===== RECORDS PROVIDED

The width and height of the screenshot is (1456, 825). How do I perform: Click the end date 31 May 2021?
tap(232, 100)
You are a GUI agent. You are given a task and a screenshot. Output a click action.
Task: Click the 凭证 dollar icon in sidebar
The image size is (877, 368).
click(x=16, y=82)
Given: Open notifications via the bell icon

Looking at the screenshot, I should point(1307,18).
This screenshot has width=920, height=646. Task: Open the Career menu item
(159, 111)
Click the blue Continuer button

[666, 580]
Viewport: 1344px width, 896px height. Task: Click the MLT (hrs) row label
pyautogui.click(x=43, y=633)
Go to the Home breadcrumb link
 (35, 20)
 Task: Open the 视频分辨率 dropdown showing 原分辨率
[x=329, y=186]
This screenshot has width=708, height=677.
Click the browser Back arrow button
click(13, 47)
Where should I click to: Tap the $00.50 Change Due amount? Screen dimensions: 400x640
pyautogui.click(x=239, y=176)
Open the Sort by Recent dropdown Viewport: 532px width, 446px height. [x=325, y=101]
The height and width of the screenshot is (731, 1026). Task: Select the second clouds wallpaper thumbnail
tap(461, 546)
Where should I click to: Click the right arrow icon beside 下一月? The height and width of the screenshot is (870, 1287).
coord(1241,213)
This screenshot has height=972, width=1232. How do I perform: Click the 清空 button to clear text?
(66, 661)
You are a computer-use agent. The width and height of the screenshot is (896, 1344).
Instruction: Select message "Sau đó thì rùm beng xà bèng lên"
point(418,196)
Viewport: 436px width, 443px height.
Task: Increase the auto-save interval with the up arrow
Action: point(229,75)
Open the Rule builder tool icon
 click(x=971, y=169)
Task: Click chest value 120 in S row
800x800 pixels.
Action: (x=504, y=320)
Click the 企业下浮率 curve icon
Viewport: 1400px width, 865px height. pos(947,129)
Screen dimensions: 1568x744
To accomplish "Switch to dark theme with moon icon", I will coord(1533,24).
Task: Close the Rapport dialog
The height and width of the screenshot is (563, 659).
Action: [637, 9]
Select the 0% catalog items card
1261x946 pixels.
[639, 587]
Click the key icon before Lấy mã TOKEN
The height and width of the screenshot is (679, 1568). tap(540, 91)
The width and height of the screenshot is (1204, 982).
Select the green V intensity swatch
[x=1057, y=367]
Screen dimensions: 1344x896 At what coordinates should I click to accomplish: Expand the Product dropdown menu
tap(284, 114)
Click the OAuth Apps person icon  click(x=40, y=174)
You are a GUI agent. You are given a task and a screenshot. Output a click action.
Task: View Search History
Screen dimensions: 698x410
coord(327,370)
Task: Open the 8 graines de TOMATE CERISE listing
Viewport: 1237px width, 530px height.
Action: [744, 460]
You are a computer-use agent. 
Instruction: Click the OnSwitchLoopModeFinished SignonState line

==========

In the records above, tally the lines where the word "agent" appears, and give the number and nothing else.

4